Meio século depois do bailado Amazonas e pouco antes da sua morte, Villa-Lobos regressou ao tema, através da Metro Goldwyn Mayer, que lhe solicitou uma banda sonora para o filme Green Mansions, de Mel Ferrer, cuja acção decorre na selva venezuelana e tem Audrey Hepburn no papel de Rima, “a rapariga imaculada da selva virgem” (!), que se apaixona por Anthony Perkins, no papel de explorador venezuelano (!).

[Trailer de Green Mansions]

É um filme caricato e não admira que tenha sido um fiasco de bilheteira e de crítica; por outro lado, Villa-Lobos não apreciou os cortes, reorquestrações e outras alterações introduzidas na sua extensa partitura por Bronislau Kaper, durante a fase de inserção da banda sonora nas imagens, pelo que acabou por reciclar a música numa suíte sinfónica.

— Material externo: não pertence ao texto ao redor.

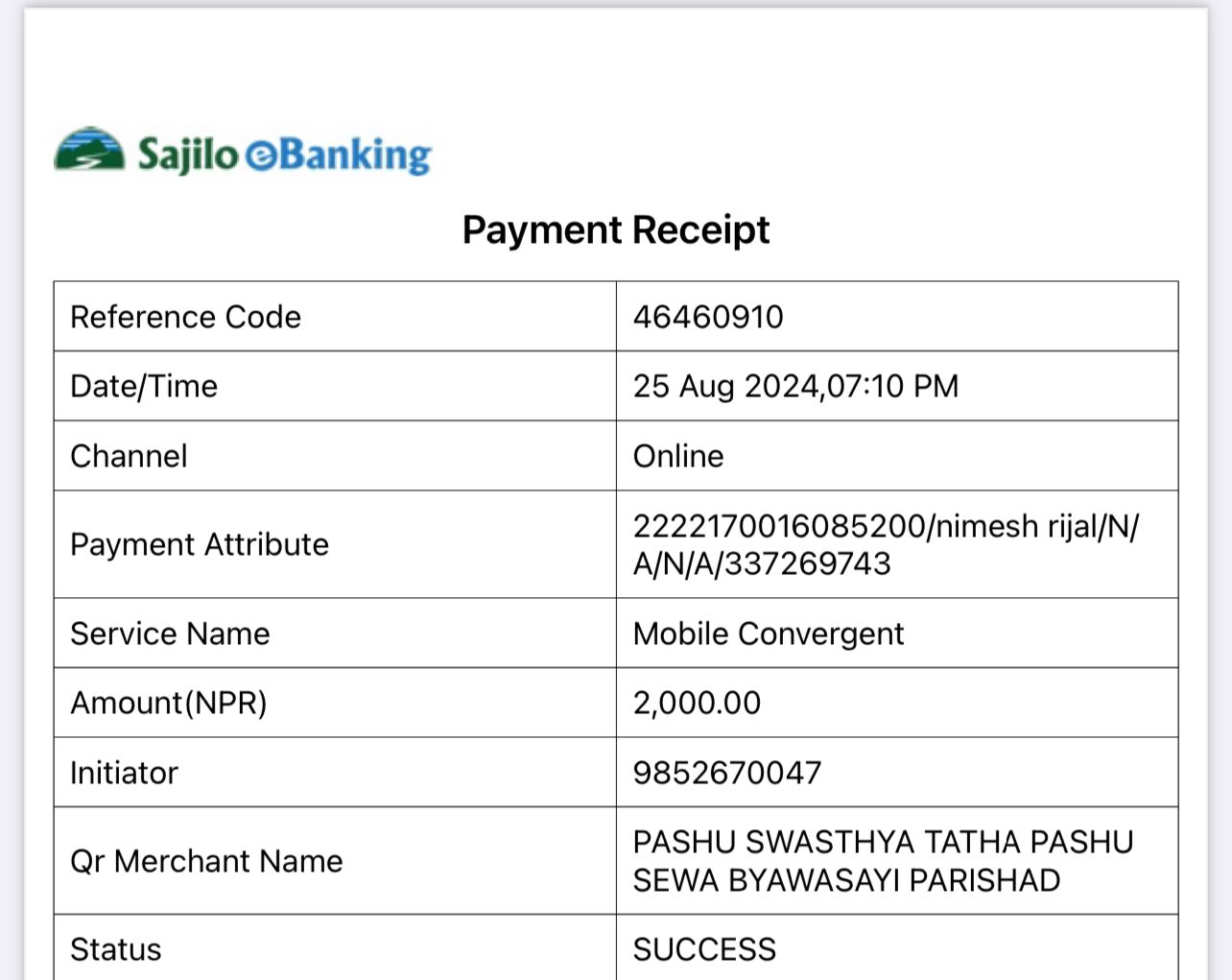Click the Amount(NPR) label

pos(169,703)
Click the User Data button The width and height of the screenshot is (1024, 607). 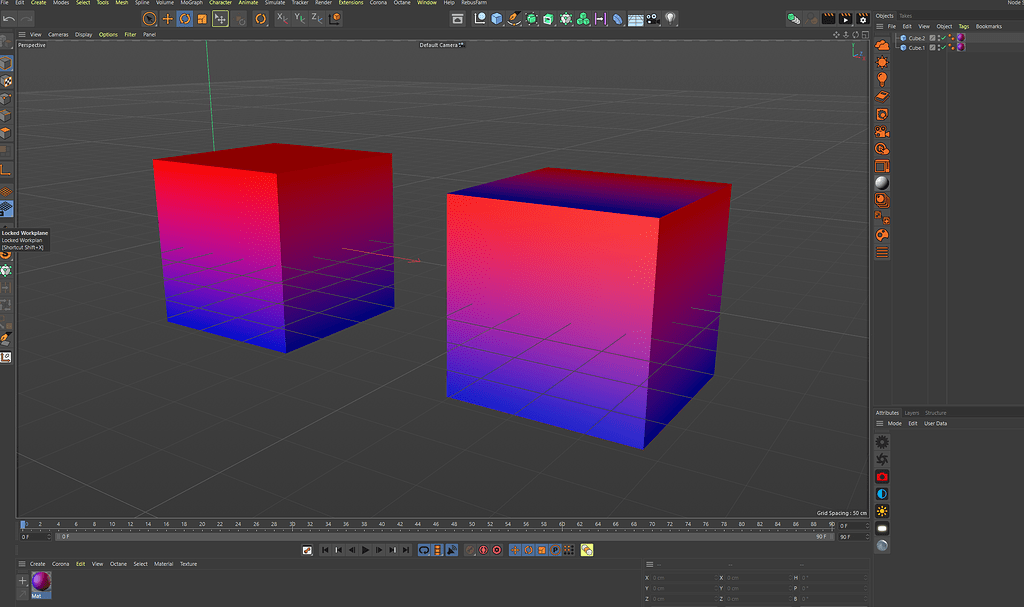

[Esta versão da suíte sinfónica Floresta do Amazonas é creditada no YouTube como sendo a da gravação de estreia, realizada em 1959 para a EMI, com Bidu Sayão (soprano) e The Symphony of the Air & Chorus, com direcção de Villa-Lobos, mas a nitidez do som sugere que se tratará de um registo muito posterior]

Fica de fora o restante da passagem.